Votos y alianzas
El Consejo Europeo de Bruselas ha puesto de relieve que, más allá de los grandes debates sobre el reparto de votos y de poder en la UE, lo que verdaderamente cuenta es la política de alianzas y los proyectos en común. Por primera vez en la historia, en el foro máximo de la Unión, un presidente francés ha tomado la palabra en su nombre y en el del canciller alemán, un hecho singular que demuestra que la pareja franco-alemana se está cimentando. Coincide con la unanimidad reencontrada por el Consejo de Seguridad de la ONU sobre Irak, lo que reconcilia a París y Berlín con Washington y diluye la frontera entre la nueva y la vieja Europa. Resulta asombrosa, a este respecto, la fuerte presión diplomática de EE UU para evitar que prosperen los tímidos planes europeos para una mayor autonomía militar, a los que se ha sumado discretamente Londres, pero que para Washington son una "amenaza para la OTAN". Blair hubo de salir ayer de nuevo al paso señalando que no permitirá que la aproximación europea en este terreno socave la Alianza Atlántica.
Sin duda, el debate sobre los votos, número de comisarios y otros aspectos institucionales es importante, y España se juega mucho en ello. Aun cuando en el Consejo de Ministros se vote poco, la sombra de un veto o una minoría de bloqueo influye en sus decisiones. La contribución de Aznar al desbloqueo ha sido admitir al fin que ni el Tratado de Niza ni la Convención "son la Biblia". Pero cuando Europa está en un proceso constituyente y definitorio y los países "fundadores" salen a hablar de la "cultura y experiencia europea", resulta improcedente la obsesión del Gobierno de Aznar por la minoría de bloqueo en vez de pensar prioritariamente en cómo aunar mayorías para construir nuevos aposentos del edificio europeo. Lo que falla en la posición española es esta visión conservadora y su política de alianzas. Ante una Unión ampliada en cuyo seno habrá inevitablemente varias velocidades y configuraciones, el distanciamiento de Madrid del eje franco-alemán, en favor de Londres, de la Italia de Berlusconi o de una Polonia que en el futuro muy próximo competirá por fondos europeos con España, no se percibe como una posición de calado histórico.

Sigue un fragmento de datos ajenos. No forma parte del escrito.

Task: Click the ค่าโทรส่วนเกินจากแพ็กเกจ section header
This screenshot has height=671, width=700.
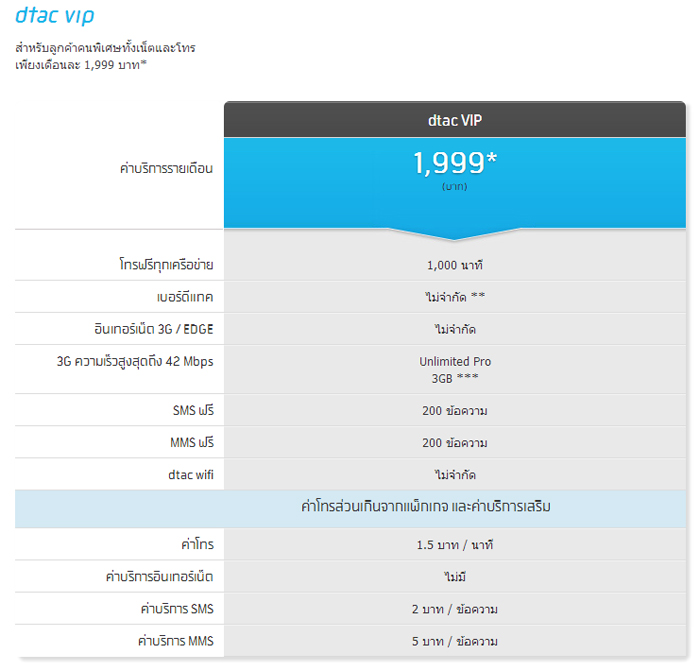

A estas alturas de las negociaciones no cabe esperar una solución inmediata sobre la reforma institucional, aunque el tono ha sido más positivo. La presidencia semestral italiana de la UE, que finalmente ha decidido actuar como tal, presentará una propuesta de compromiso en noviembre. Hay margen de maniobra, desde los porcentajes de votos hasta el calendario (en 2009 o más allá) para la entrada en vigor del nuevo sistema, de modo que todos, incluida España, se sientan cómodos en esta nueva Unión Europea. Es deseable y razonable esperar que esta cuestión se cierre sin grandes heridas.
Más allá de los debates para expertos sobre oscuros equilibrios institucionales, los ciudadanos esperan que la UE se vuelva a poner en marcha en términos políticos y económicos. Pues tampoco cabe esconder que la ausencia ayer de Bruselas del canciller Schröder se debe a los problemas de un Gobierno desde hace tiempo prendido con alfileres y encargado de llevar a cabo una reforma en profundidad de su economía, la mayor de la Unión. Por eso, y desde la visión compartida por todos de la fragilidad de la recuperación económica europea, es importante la recepción en general positiva que ha tenido la "iniciativa de crecimiento", con proyectos transeuropeos de estímulo al desarrollo a través de la inversión en investigación o en redes de comunicación y de energía, para aprovechar así las oportunidades intrínsecas que ofrece un mercado único tan amplio y vertebrar entre sí los 27 o más miembros con que contará la UE para 2020.
En Bruselas ha vuelto a mostrarse el peso franco-alemán con el nombramiento de Jean Claude Trichet, un profesional respetado, como gobernador del Banco Central Europeo, no para medio mandato, sino para un periodo pleno de ocho años. Su labor no va a ser fácil en un contexto en el que ni Francia ni Alemania respetan el Pacto de Estabilidad en su búsqueda desesperada de soluciones a la falta de crecimiento de sus economías. El presidente saliente, Wim Duisenberg, ha conseguido poner en marcha la unificación monetaria y el propio BCE, tarea ardua ante la heterogeneidad de las economías participantes. Pero ha seguido una política poco ágil ante la evidencia de que el área euro no tiene problemas de inflación, sino de crecimiento: seis de sus doce economías han estado al borde de la recesión durante la primera mitad del año. Ojalá Trichet sea un Greenspan europeo, pues sería deseable que la recuperación de la iniciativa política de Europa coincidiera con la recuperación económica.